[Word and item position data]

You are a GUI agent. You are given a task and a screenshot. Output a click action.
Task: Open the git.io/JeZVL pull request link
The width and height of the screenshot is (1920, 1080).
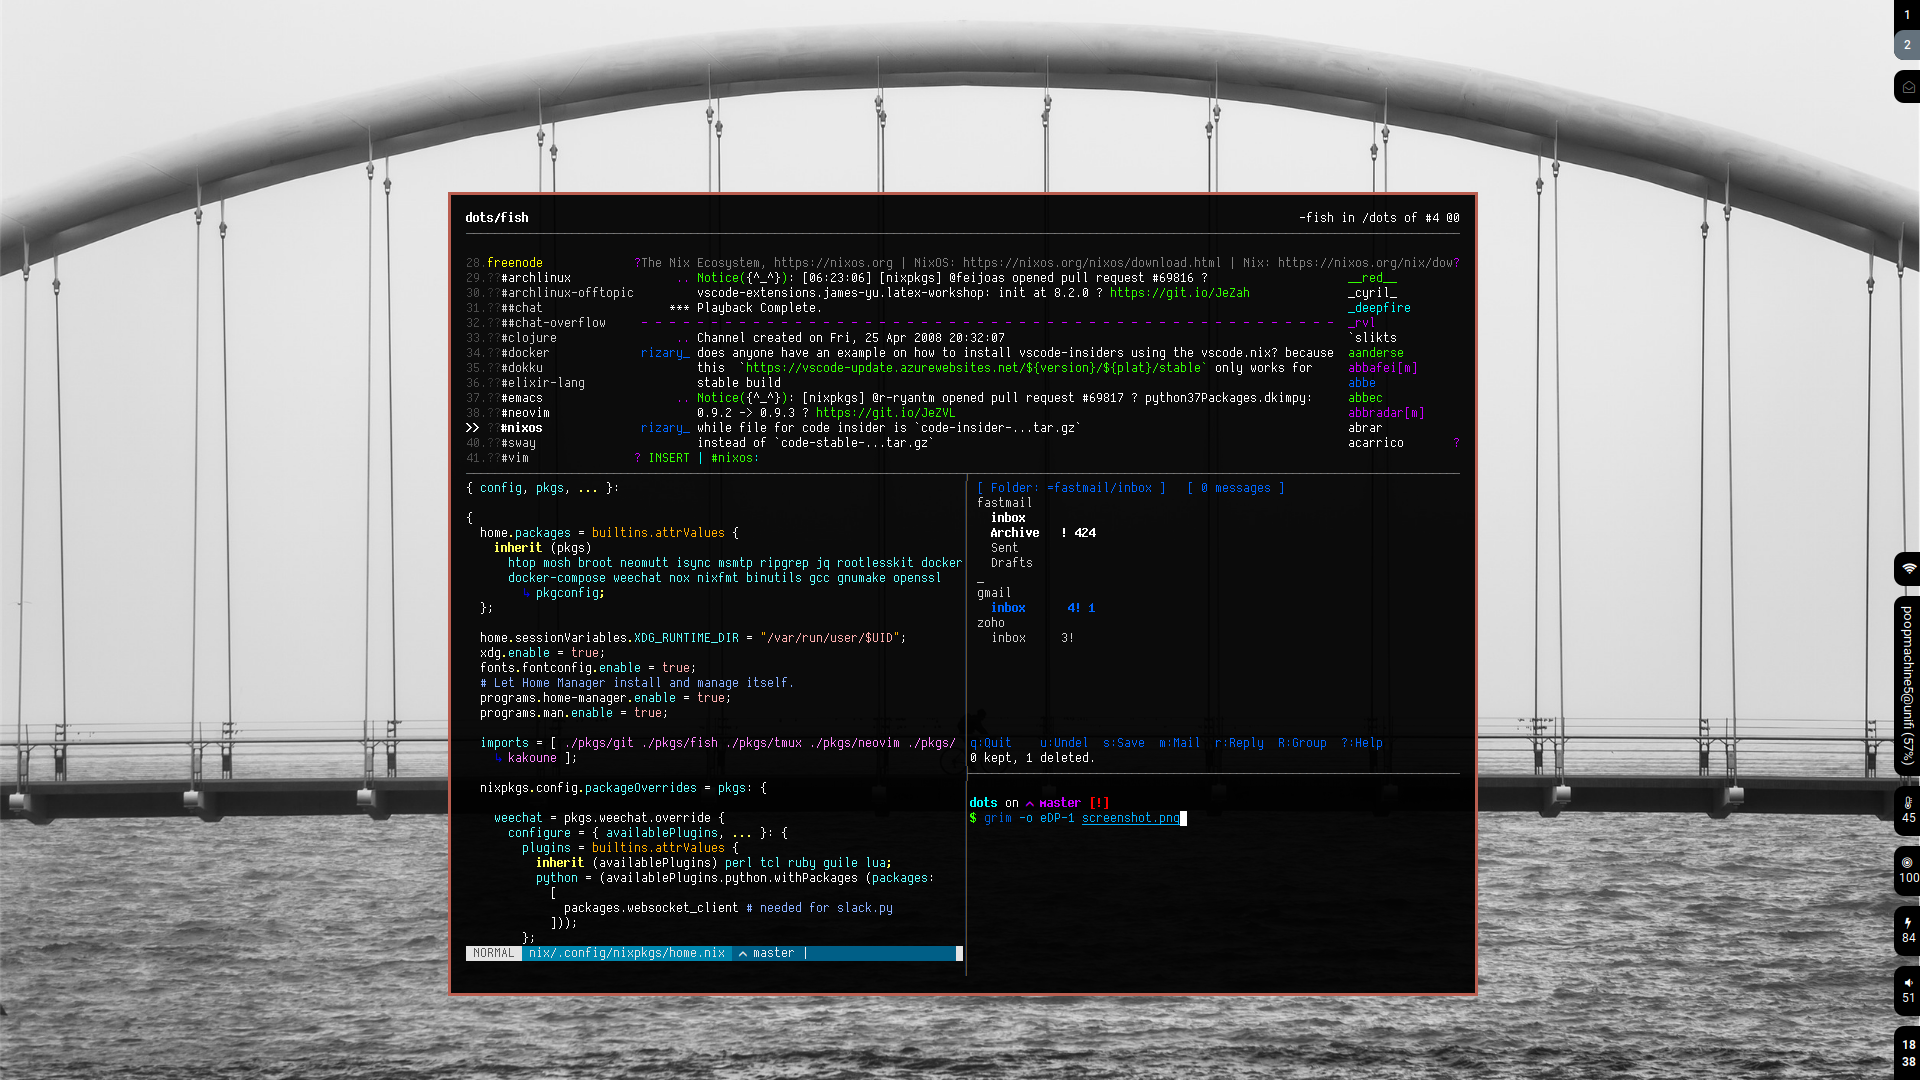[x=885, y=413]
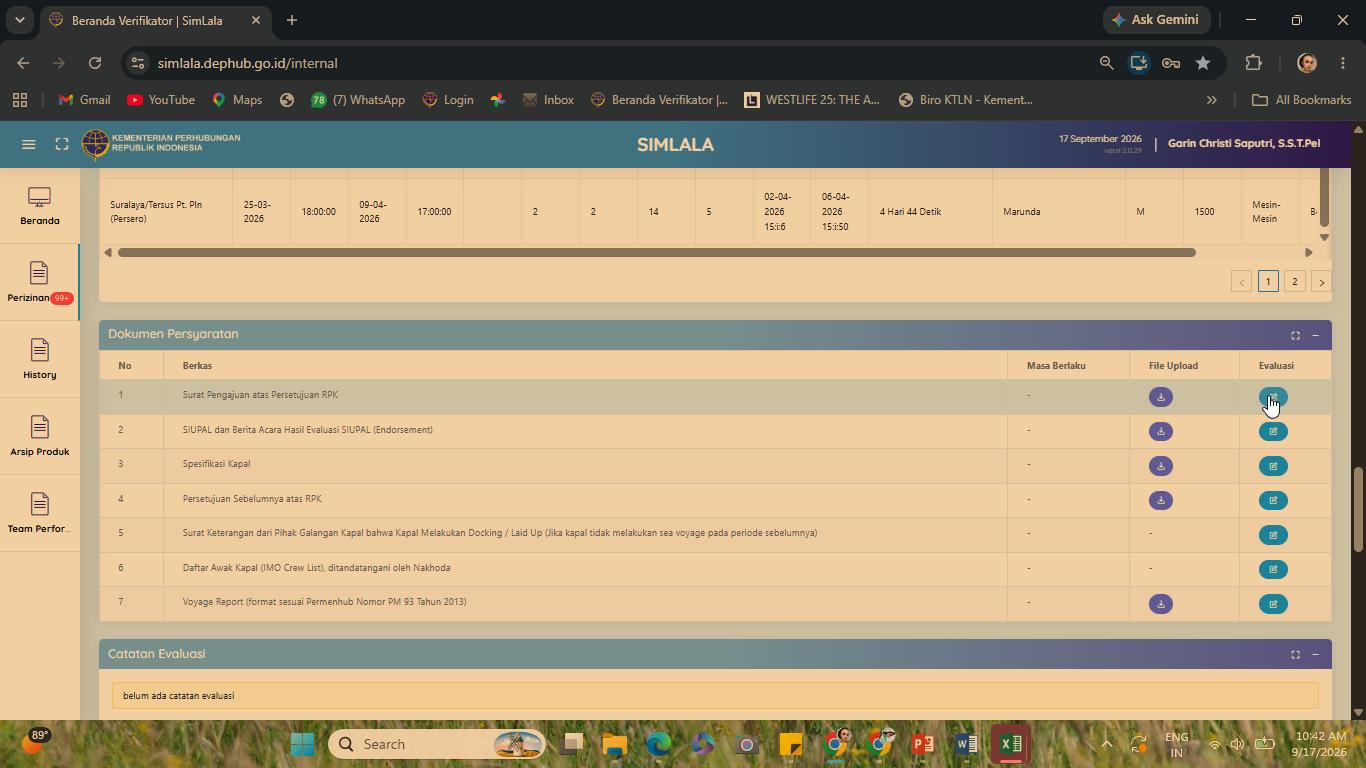
Task: Open evaluation for Daftar Awak Kapal row
Action: point(1273,569)
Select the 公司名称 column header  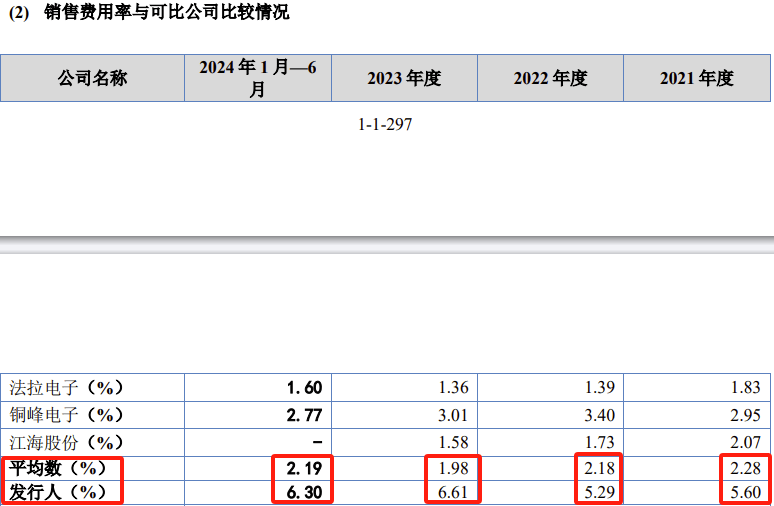[x=92, y=78]
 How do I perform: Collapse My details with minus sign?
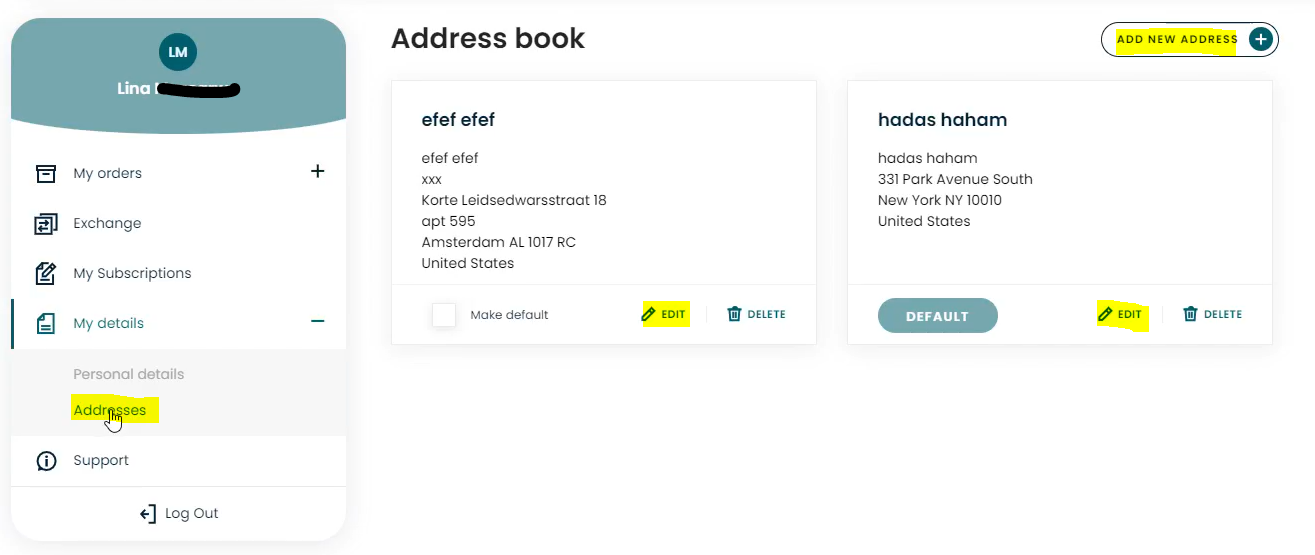point(318,321)
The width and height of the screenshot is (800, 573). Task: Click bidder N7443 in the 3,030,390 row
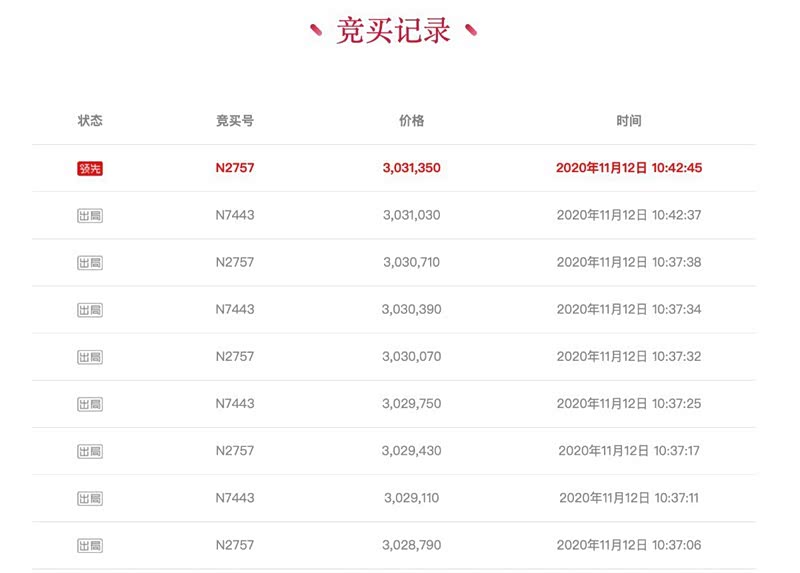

WHAT YOU HAVE TO DO:
Update the rows from the start through the line that contains "Action: point(1273,569)", both ends included, by replacing "screenshot" with "screen capture" and changing nothing else. Leave the pictures out of your answer.

SOLUTION TO THIS PROBLEM:
You are a GUI agent. You are given a task and a screen capture. Output a click action.
Task: Open the git.io/JeZVL pull request link
The width and height of the screen capture is (1920, 1080).
[x=885, y=413]
Task: Open evaluation for Daftar Awak Kapal row
Action: point(1273,569)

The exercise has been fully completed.